Menurut penjelasan otoritas pajak daerah, objek PBJT di bidang hiburan tidak semata-mata mengacu pada sifat kegiatan, melainkan juga pada pola konsumsi dan segmentasi pasarnya. Gubernur DKI Jakarta Pramono Anung menyatakan bahwa fasilitas olahraga seperti padel, tenis, squash, bahkan bulu tangkis sekalipun, telah lama masuk dalam cakupan pajak hiburan karena berbasis pada sistem persewaan ruang atau alat, dan umumnya ditujukan kepada masyarakat yang mampu.

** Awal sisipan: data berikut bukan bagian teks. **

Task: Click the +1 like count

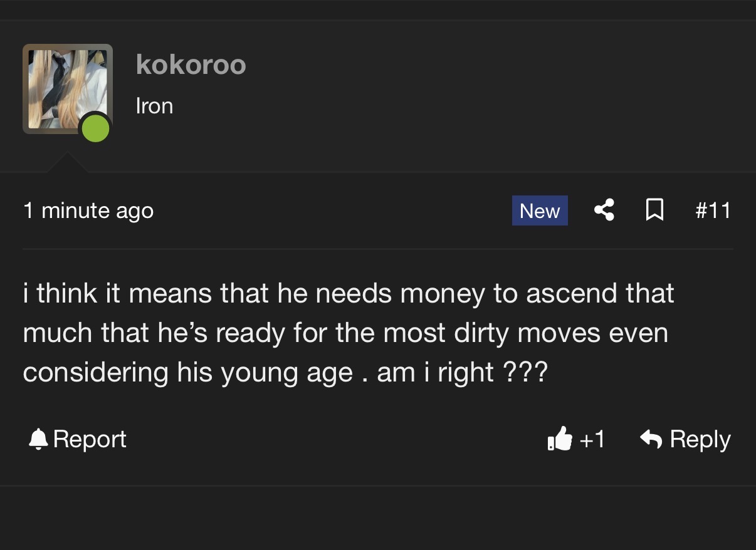Action: coord(592,439)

“Bulu tangkis saja juga kena, billiard juga kena, tennis juga kena, renang juga kena, masa ini nggak kena? Apalagi yang main padel kan rata-rata orang yang mampu,” ujarnya pada 4 Juli 2025.

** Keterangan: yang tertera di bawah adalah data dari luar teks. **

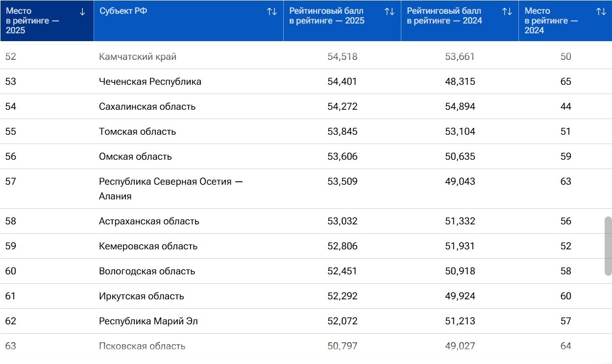Click the sort arrow in 'Место в рейтинге — 2025' header

tap(82, 12)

Dengan kata lain, PBJT tidak ditujukan pada aktivitas olahraganya, melainkan pada jasa penyediaan fasilitas berbayar untuk olahraga tersebut.
Tarif yang Lebih Rendah dari PPN
Dalam situs resminya, Badan Pendapatan Daerah (Bapenda) DKI Jakarta menjelaskan bahwa pajak hiburan dibagi ke dalam dua kategori: hiburan mewah dengan tarif 40–75 persen, dan hiburan populer seperti olahraga permainan dengan tarif lebih ringan, yaitu 10 persen—bahkan lebih rendah dari Pajak Pertambahan Nilai (PPN) yang berlaku umum sebesar 11 persen.
Pendekatan ini mencerminkan prinsip keadilan dalam pemajakan: bukan membebani aktivitas fisik masyarakat umum, melainkan menyesuaikan tarif dengan daya beli dan sifat konsumsi.
Daftar Olahraga yang Terkena Pajak
Pajak hiburan tidak hanya dikenakan terhadap padel. Dalam Keputusan Kepala Bapenda Nomor 257 Tahun 2025, terdapat sedikitnya 21 jenis fasilitas olahraga permainan yang termasuk dalam objek PBJT, antara lain:
-
Lapangan futsal, sepak bola, mini soccer
-
Lapangan tenis, basket, voli, bulutangkis, squash
-
Kolam renang, arena jetski
-
Tempat kebugaran: fitness center, yoga, pilates, zumba
-
Tempat biliar, panjat tebing, sasana tinju, lapangan panahan
-
Arena atletik, lapangan tembak, lapangan padel
Dengan rincian tersebut, jelas bahwa padel tidak mendapat perlakuan istimewa, melainkan diperlakukan setara dengan olahraga-olahraga permainan lainnya.